Petitioner asserts and I accept as true on summary judgment that due to the MAC’s rejections and initial determination there were $50,090.61 of unreimbursed claims for the period September 7, 2022 through October 26, 2023.  RFH at 2.  Petitioner argues that strict compliance with the regulations is unjust, unfair, and could create a chilling effect on providers and suppliers serving Medicare beneficiaries.  P. Br. at 4-5.  Even though I accept these assertions as true on summary judgment, I have no authority to grant Petitioner any equitable relief.  US Ultrasound, DAB No. 2302 at 8 (2010).  I am bound to follow the Act and regulations, and I have no authority to declare statutes or regulations invalid or ultra vires.  1866ICPayday.com, L.L.C., DAB No. 2289 at 14 (2009) (noting that “[a]n ALJ is bound by applicable laws and regulations and may not invalidate either a law or regulation on any ground”).

III.  Conclusion

For the foregoing reasons, the effective date of Petitioner’s reassignment of billing privileges was October 28, 2023, with retrospective billing permitted beginning on September 28, 2023.

/s/

Keith W. Sickendick Administrative Law Judge

  • 1Petitioner is a “supplier” under the Act and the regulations.  A “supplier” furnishes services under Medicare and the term supplier applies to physicians or other practitioners and facilities that are not included within the definition of the phrase “provider of services.”  Act § 1861(d) (42 U.S.C. § 1395x(d)).  A “provider of services,” commonly shortened to “provider,” includes hospitals, critical access hospitals, skilled nursing facilities, comprehensive outpatient rehabilitation facilities, home health agencies, hospice programs, and a fund as described in sections 1814(g) and 1835(e) of the Act.  Act § 1861(u) (42 U.S.C. § 1395x(u)).  The distinction between providers and suppliers is important because they are treated differently under the Act for some purposes.
  • 2

    Citations are to the 2023 revision of the Code of Federal Regulations (C.F.R.), which was in effect at the time of the initial determination, unless otherwise indicated.  The 2023 revision is available at https://www.govinfo.gov/app/collection/cfr/2023/ (last visited March 6, 2025).

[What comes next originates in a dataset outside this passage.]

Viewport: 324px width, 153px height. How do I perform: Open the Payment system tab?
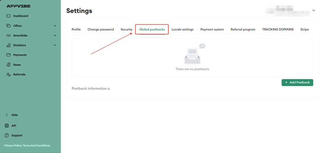[212, 30]
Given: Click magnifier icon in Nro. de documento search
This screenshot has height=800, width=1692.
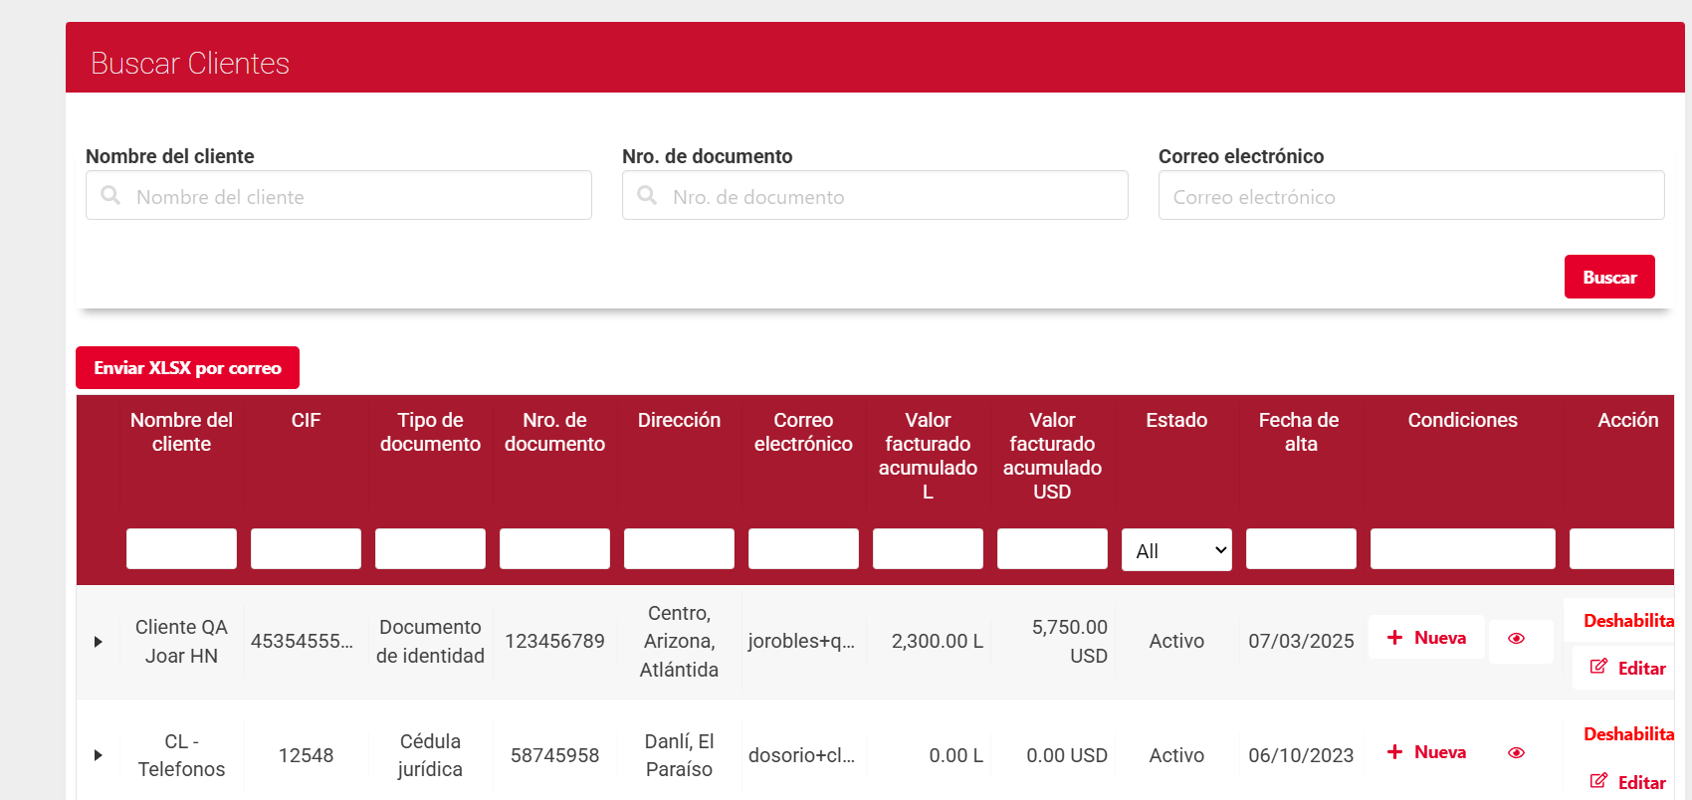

    An appellate panel of the Departmental Appeals Board (Board) concluded in Mark A. Kabat, D.O., DAB No. 2875 at 9-11 (2018) that the applicable regulations are those in effect at the time of the initial determination.  The Board has concluded that the only determination subject to ALJ review in a provider and supplier enrollment case such as this is the reconsidered determination.  Neb Group of Ariz. LLC, DAB No. 2573 at 7 (2014).

  • 3The Medicare Program Integrity Manual, CMS Pub. 100-08, § 10.6.2.C is consistent with my interpretation and application of the regulations.
  • 4There is no allegation or evidence that there was a Presidential disaster declaration in effect during 90 days prior to October 28, 2023.  Therefore, there is no issue that retrospective billing for 90 days was possible under 42 C.F.R. § 424.521(a)(1)(ii).